Day One - Hitting the Ground Running
The Orleans Public Defenders' office is located in downtown New Orleans, on the seventh floor of an office building a few steps from the Magistrate Court and the House of Detention. The offices take up the entire floor, and quotations in gothic capital letters are the primary decorations in the public spaces: from Nietzsche ("Distrust all in whom the impulse to punish is powerful.") to Theodore Roosevelt ("Far better it is to dare mighty things, to win glorious triumphs, even though checkered by failure, than to take rank with those poor spirits who neither enjoy much nor suffer much, because they live in the gray twilight that knows not victory nor defeat.") The office is bright and spacious, with windows with 360 degree views, but there are still no nameplates on the doors. The office tower in which the defenders office is in an area where the effects of Katrina are still very visible: the views from the windows include houses that look abandoned with torn roofs. The nearby House of Detention has a rust colored stain on its doors and walls at chest-height, marking the flood water line. The House of Detention's capacity has also never recovered its capacity since Hurricane Katrina, so tents have appeared behind it to accommodate the jail population. More recent hurricanes are also making an impact:after a courthouse flooded with three inches of water last week, it was closed and other courtrooms are picking up the slack.

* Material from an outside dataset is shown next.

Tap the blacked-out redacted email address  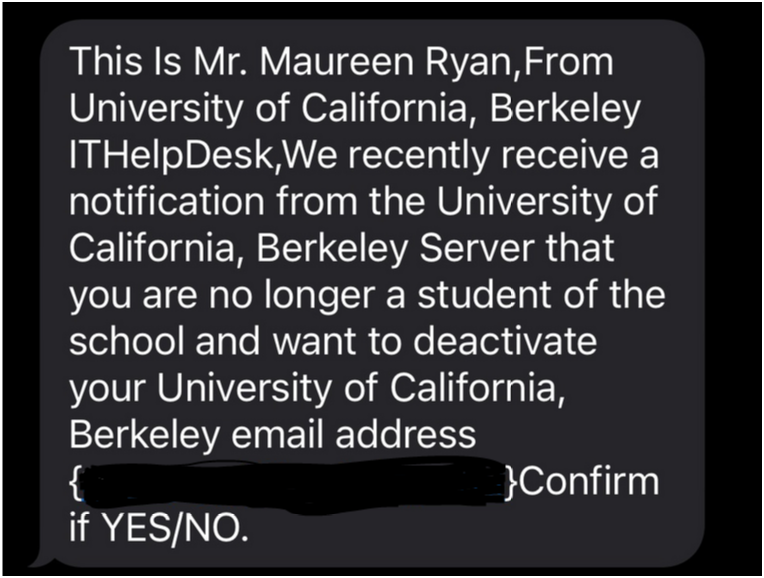coord(292,483)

If anything, public defenders are busy. We walked in at ten past nine (late because we couldn't find Tulane Avenue, where the office is located), and before we could get comfortable in the conference room, we were grabbed by various attorneys and given assignments. Choya went off to help a staff attorney in court with a trial (the client was acquitted!); another staff attorney grabbed Mike and took him off to do some research on the public records hearsay exception; Kathy began to research a memo on eyewitness identification; and Adam and I helped out at arraignments and bond hearings.
Adam assists OPD lawyer Matt Robnett with research.
Mike drafts a memo.
Arraignments were an opportunity to view the Louisiana criminal justice system from the very beginning of the process. Just insisde the "House of D" (the rest of the word "detention" had fallen off the entrance's sign), in the old line-up identification room, thirty defendants in neon orange shirts emblazoned "OPP" for "Orleans Parish Prison" sat in folding chairs, each one shackled to a fellow defendant at his ankles. A large flat screen television stood at the elevated space at the head of the room. Arraignments were held via webcam. At the appointed time, the judge appeared on the screen. Via the screen, he would call a name, and that person would stand, along with his shackled compatriot, and they would both shuffle to the front so the judge could see them on his screen. Both the client and the judge had a public defender on their side: one helped the clients, and the other argued for bond amounts before the judge. The webcam only had a microphone for the judge, so defendants could not hear the arguments of the prosecutor, or the responses of the public defender. The crimes I observed being arraigned ranged from marijuana possession to one case of aggravated rape (bail set at $200,000). Most were crack/cocaine possession, and the judge generally set bail at around $20,000 (of which the defendant would have to post thirteen percent, or about $2,000). I couldn't hear what the public defender was arguing, but the lack of variation in bail amounts for particular charges suggested that the individual variables, like flight risk and ties to the community, were given marginal weight by the court. In a too-classic example of the race distinctions in the criminal justice system, the only person whose case was dismissed was white. Every other defendant was black, with the exception of one latino man, and they all went back to the pen.
To summarize, the first day on the job was both an eye-opening experience, as well as a welcome opportunity for us to apply our legal training in concrete ways. Tomorrow promises to be equally exciting.